Yesterday I posted a summary of Active Healthy Kids Canada's recently released sixth annual report card based on hundreds of data sets and studies related to physical activity of children and youth in Canada. The group's conclusion was a failing grade. Today's post will give my view on their conclusion and implications.
According to the data 36% of children ages 2 - 3 and 44% of children ages 4 - 5 were getting regulat physical activity as part of their daily routines but only 12% of children and youth are getting the recommended amount of daily physical activity for their age group. The recommended amount of physical activity for children ages 1 - 5 is at least two hours a day. Children older than 5 should have 90 minutes of physical activity daily. Children in British Columbia and the Northwest Territories were getting slightly more daily exercise while those in the Atlantic provinces were getting the least amoung of daily physical activity. Reasons cited for Canadian children getting the failing grade for physical activity included:
- driven to school
- too much screen time (Grade F)
- Canada's physical education programs (Grade C)
- recreation facilities/programs, parks and playgrounds (Grade D)
- federal government (Grade F)
In many ways I don't find it surprising that some children are spending up to six hours a day in front of television and computer screens. While this time did not include homework it included video games, TV, and chatting with friends on line. The reality is we live in a computerized, technological society. Children today are introduced to both television and computers at a much earlier age. Our oldest grandbaby could work an iPhone at about age 1, easily and effortlessly scrolling to her favourite childrens programs on it. I was amazed but at the same time this is what is being expected of children today. The group also mentioned that about 90% of Canadian children begin watching TV before their second birthday in comparison to the average age of 4 forty years ago while the current recommendation is no screen time for children under age 2. Forty years ago we relied on a black and white television hooked to an antenna that got all of 4 channels. Many Canadian families today cannot afford things like extra curricular sports or take their kids to the movies. Have you seen how much some of these programs actually cost? Television and computers are the accepted norm today. The report also only reported on time spent in front of screens but didn't distinguish how much time was spent on video games like the Wii that is specifically meant to get people of all ages moving.

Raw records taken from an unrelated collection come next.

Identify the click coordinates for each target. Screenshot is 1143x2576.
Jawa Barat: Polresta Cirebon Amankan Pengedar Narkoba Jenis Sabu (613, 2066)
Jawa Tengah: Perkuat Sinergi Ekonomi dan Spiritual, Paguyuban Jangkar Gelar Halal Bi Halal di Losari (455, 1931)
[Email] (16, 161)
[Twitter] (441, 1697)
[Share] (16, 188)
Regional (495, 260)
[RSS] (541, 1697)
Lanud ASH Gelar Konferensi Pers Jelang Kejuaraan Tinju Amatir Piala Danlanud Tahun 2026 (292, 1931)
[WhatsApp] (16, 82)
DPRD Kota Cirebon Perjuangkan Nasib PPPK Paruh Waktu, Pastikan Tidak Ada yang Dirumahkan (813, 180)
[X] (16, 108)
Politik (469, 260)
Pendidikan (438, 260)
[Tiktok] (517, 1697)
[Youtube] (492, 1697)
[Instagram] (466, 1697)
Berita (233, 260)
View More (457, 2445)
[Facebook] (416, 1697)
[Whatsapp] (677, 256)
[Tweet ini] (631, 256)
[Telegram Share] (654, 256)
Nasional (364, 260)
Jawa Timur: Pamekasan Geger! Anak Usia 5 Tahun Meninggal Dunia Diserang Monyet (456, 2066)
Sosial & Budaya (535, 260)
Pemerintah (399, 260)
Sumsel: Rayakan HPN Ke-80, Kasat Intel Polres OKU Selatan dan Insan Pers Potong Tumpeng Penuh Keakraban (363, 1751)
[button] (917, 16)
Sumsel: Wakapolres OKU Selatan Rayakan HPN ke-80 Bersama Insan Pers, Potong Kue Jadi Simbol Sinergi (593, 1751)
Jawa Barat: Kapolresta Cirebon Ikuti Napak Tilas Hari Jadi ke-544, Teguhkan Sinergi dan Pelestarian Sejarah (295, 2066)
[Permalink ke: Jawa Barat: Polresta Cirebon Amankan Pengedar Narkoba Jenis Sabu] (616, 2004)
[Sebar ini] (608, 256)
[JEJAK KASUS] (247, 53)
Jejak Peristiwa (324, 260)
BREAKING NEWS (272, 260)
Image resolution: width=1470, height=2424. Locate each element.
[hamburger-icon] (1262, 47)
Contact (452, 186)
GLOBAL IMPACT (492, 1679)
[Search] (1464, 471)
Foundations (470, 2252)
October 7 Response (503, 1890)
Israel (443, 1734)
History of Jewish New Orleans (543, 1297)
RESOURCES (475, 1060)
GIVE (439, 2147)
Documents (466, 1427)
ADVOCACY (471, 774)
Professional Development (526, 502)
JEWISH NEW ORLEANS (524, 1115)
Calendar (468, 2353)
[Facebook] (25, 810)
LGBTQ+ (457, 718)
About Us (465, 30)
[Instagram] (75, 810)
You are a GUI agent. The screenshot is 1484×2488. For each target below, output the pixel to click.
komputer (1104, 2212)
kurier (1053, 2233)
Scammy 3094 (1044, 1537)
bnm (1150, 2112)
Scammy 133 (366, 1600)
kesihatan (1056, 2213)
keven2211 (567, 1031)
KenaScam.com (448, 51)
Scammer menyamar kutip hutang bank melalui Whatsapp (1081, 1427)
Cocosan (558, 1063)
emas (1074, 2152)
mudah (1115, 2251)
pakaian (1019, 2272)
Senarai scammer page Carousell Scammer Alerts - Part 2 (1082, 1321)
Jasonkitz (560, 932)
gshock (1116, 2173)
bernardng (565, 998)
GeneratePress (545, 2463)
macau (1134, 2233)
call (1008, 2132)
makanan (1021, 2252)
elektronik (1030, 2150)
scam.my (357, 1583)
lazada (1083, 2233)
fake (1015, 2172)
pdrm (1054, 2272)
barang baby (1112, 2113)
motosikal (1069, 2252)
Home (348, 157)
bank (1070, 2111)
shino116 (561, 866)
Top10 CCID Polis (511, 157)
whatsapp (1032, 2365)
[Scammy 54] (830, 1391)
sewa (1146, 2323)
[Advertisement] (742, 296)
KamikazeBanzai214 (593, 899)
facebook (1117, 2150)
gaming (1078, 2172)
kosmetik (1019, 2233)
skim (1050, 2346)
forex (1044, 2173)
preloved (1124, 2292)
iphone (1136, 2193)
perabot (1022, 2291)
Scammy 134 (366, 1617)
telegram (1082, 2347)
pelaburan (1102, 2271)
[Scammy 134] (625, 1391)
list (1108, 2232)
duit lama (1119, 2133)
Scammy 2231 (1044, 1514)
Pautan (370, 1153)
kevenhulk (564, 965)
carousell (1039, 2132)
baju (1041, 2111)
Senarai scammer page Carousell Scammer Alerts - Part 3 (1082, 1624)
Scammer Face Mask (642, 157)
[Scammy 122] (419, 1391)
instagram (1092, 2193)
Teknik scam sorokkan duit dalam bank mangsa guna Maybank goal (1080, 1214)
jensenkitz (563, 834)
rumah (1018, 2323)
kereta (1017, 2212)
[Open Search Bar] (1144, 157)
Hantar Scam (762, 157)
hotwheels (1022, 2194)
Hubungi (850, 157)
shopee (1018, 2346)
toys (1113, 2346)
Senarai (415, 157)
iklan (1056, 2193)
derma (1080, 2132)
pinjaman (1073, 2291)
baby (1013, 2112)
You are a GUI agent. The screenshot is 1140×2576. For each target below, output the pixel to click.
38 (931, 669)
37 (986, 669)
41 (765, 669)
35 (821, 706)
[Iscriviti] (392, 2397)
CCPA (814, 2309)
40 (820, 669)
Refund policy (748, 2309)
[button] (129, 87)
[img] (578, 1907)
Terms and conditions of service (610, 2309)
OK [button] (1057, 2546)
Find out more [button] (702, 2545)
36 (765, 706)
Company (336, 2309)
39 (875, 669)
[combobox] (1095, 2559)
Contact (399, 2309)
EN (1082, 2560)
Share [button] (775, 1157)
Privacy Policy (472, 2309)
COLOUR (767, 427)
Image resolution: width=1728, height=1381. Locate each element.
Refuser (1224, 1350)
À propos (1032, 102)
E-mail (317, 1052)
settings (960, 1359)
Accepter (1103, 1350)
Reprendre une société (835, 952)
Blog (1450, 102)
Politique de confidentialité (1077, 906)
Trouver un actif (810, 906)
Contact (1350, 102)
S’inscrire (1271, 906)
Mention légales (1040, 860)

Canada's physical education programs have discrepancies between the amount of time mandated for phys-ed in schools and the amount actually allotted to it. The reason for this is the current educational curriculums across Canada are stressing learning. There is increasing pressure on the educational system in short do the parenting for the parents. At the same time each provincial educational curriculum has certain expectations the students must meet in order to proceed to the next grade. With higher learning expectations there is less time available for physical activity programs. It is a reasonable expectation on the part of the province that if a child has 2 - 10 minute recesses, a 15 minute play period at lunch and a 20 minute scheduled physical education class daily that the parents should be able to ensure their children get the additional 45 minutes of physical activity before/after school hours and on weekends.
The Canadian federal government received a Grade F because it spends half the amount it spent in 1986 on promoting physical fitness. Again the government like the educational system is expected to step in to do the job parents are supposed to do. However, when they are increases taxes at a rate faster than the average Canadian can keep up with I feel they have a responsibility to use some of those tax dollars to promote physical fitness especially for Canada's children and youth. The bottom line is we as Canadians all have a responsibility to promote physical fitness not only for our selves but both the older and younger generations.